In de schilderkunst van de 17e eeuw zijn er enkele afbeeldingen van de op Xenokrates gerichte verleidingspoging, bijv. Rosa ca. 1663 en Honthorst 1623. Phryne maakt vooral opgang vanaf de 18e eeuw. Baudoin 1763 is de eerste die de Areopaag-scène schildert. Diderot prijst Baudoin om-dat hij uitdrukking geeft aan de Griekse cultus van de schoonheid, maar keurt af dat Phryne bij de onthulling schaamte in plaats van fierheid toont. De Areopaag-scène is vervolgens te vinden op doeken uit de school van David en in een tekening van David zelf. Angelika Kauffmann schildert in 1794 hoe Praxiteles het Eros-beeld aan zijn minnares overhandigt.

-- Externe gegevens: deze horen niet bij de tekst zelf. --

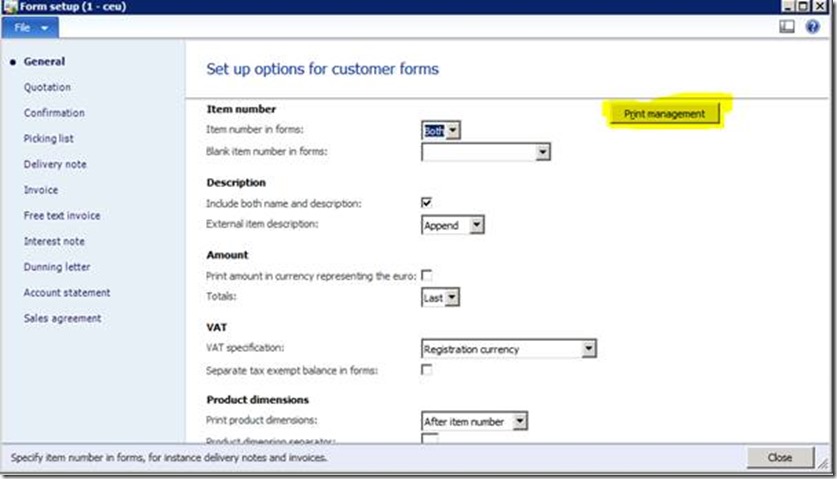Open the Sales agreement section
Viewport: 837px width, 479px height.
pyautogui.click(x=62, y=318)
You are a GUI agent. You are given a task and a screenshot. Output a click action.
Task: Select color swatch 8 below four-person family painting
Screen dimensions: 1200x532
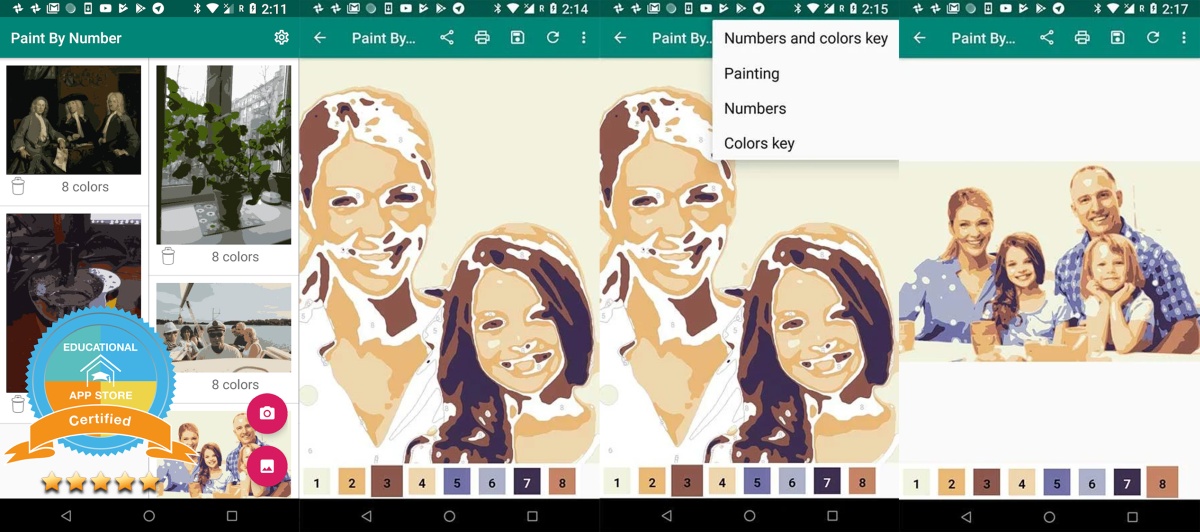1162,483
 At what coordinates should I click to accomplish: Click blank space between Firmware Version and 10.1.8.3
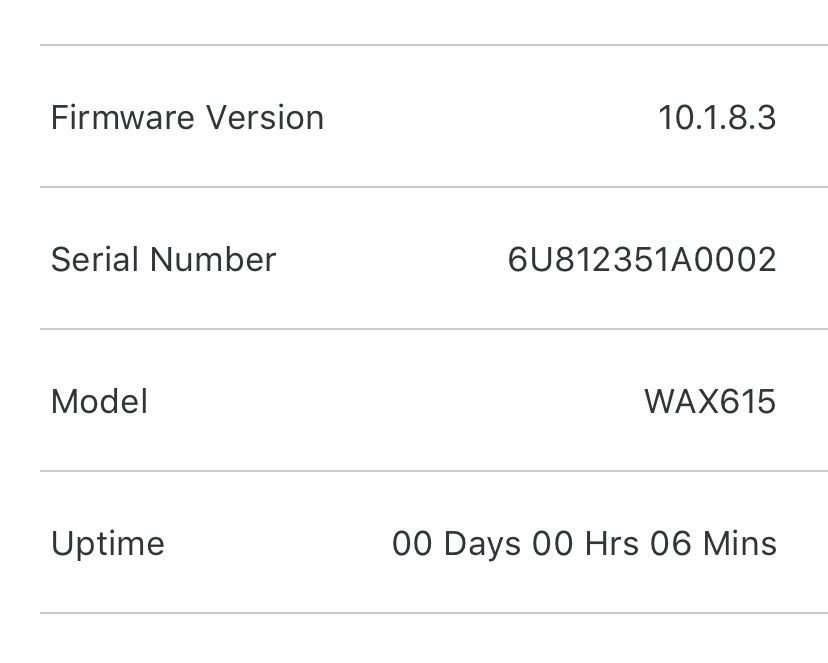(491, 117)
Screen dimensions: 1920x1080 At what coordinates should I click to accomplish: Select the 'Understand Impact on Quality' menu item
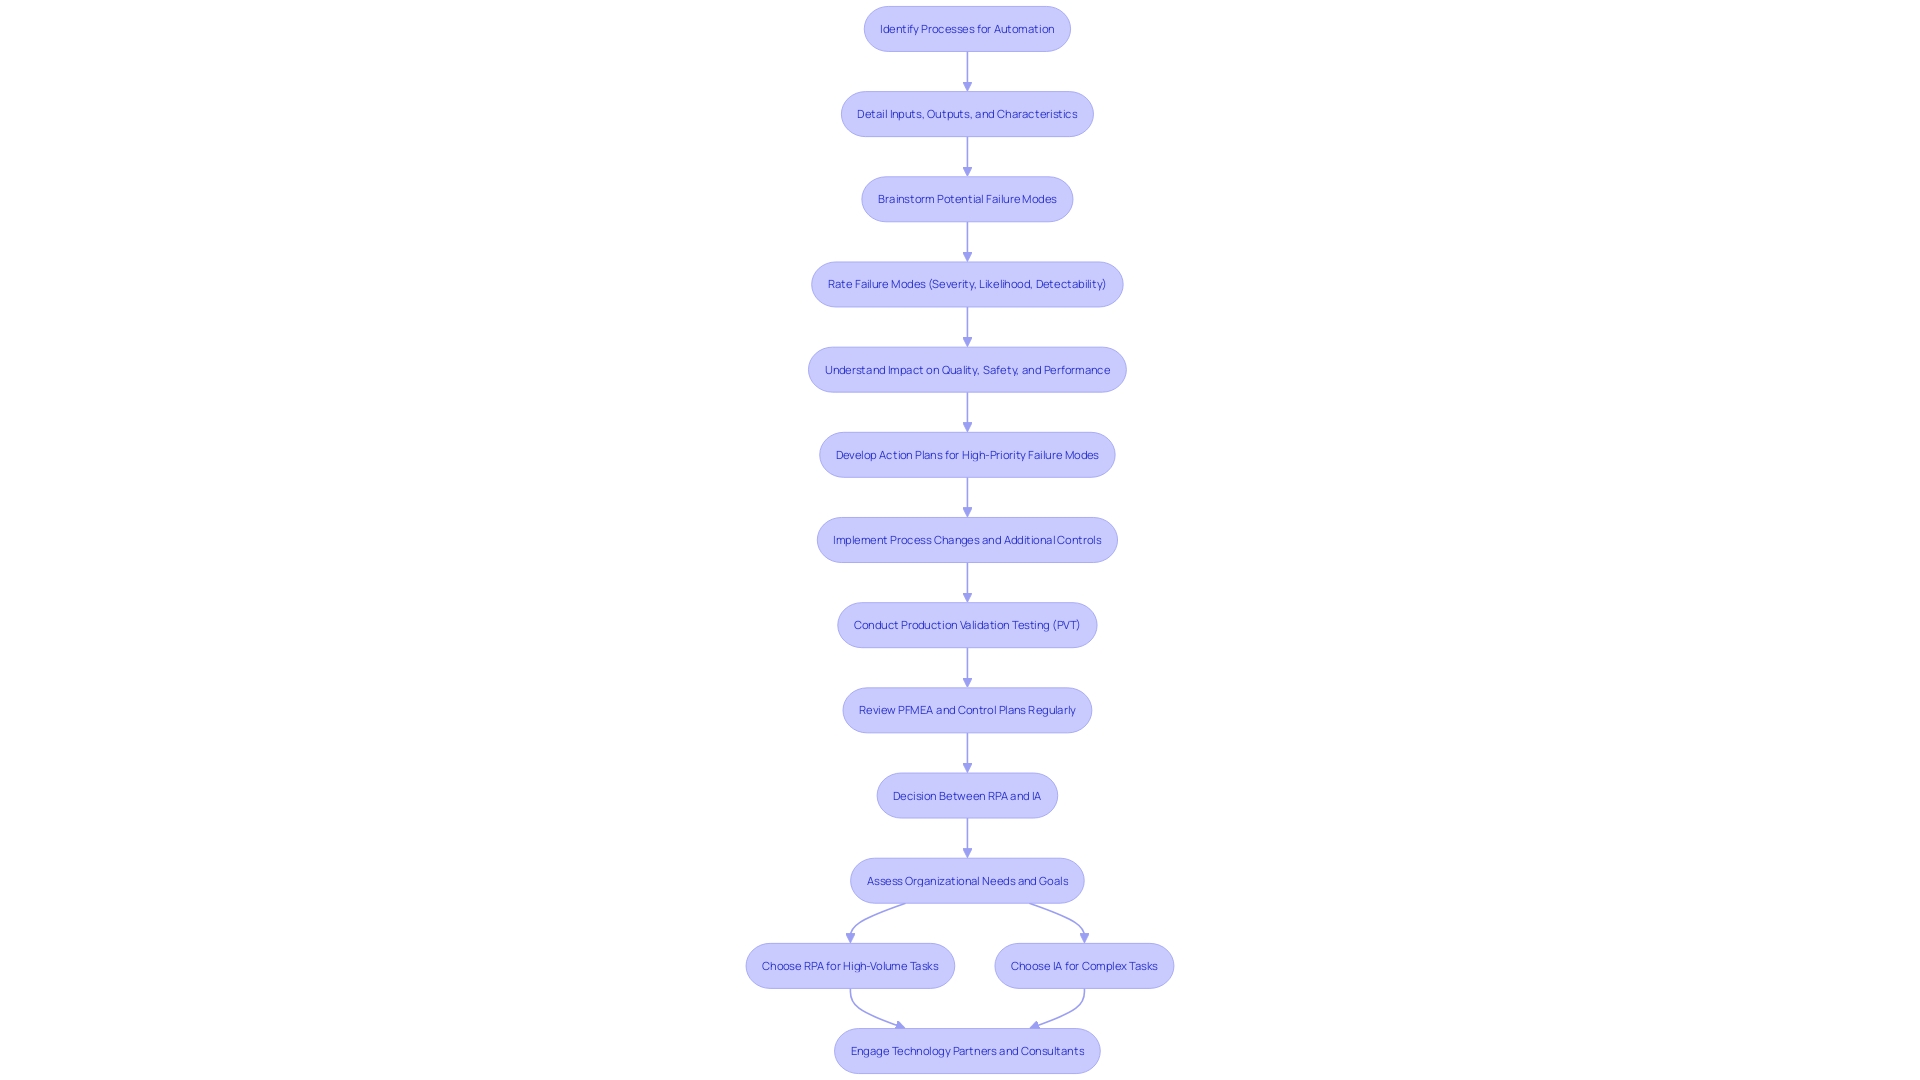967,368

Phryne is de belichaming van de schoonheid in beeldhouwwerken van Pradier 1845, Clésinger 1878, Falguière 1884 en Stuck ca. 1906, en nog in een schilderij van Delvaux 1963. Een verleidelijk droombeeld in een hard bestaan is zij in een schilderij van Blanc 1892, die Phryne aan het strand laat oprijzen voor de ogen van een zwoegend vissersechtpaar. Het thema van Phryne voor de Areopaag krijgt een tot in de 20e eeuw beroemde uitbeelding in een doek van de ‘néo-grec’ Gérôme voor de Salon van 1861: door de meesten uitbundig geprezen, door Zola gehoond.

In afwijking van het merendeel van de klassieke teksten, waarin wordt gemeld dat Phryne in het openbaar terughoudendheid betrachtte, schildert Turner in 1838 hoe Phryne zich in al haar verleidelijkheid naar een Atheens badhuis begeeft. Hij dacht daarbij wellicht aan de tegen haar ingebrachte beschuldiging. In de literatuur en muziek komt Phryne nauwelijks voor. Zij geldt vanaf de renaissance als toonbeeld van een ver-leidelijke vrouw, net zoals Kampaspe (Apelles) en Laïs, die een veelbegeerde hetaere zou zijn geweest en onder meer verkeerde in de kringen rond Alkibiades. Fontenelle laat Phryne in een van zijn Nieuwe dodengesprekken 1683 aan Alexander voorhouden dat zij meer veroveringen op haar naam heeft staan dan hij en dat de zijne weinig gewin zullen brengen. Couperus smeedde de anekdotes rond Phryne in 1910 samen tot een elegant verhaal.

Er is een kleine traditie rond het Phryne-thema in het eind 19e eeuw opgebloeide genre van komische opera’s of operettes: Saint-Saëns/Lassus 1893, Decker-Schenk/Osetroff 1893, Triebel 1893, Eysler/Grünbaum & Bodanzky 1906.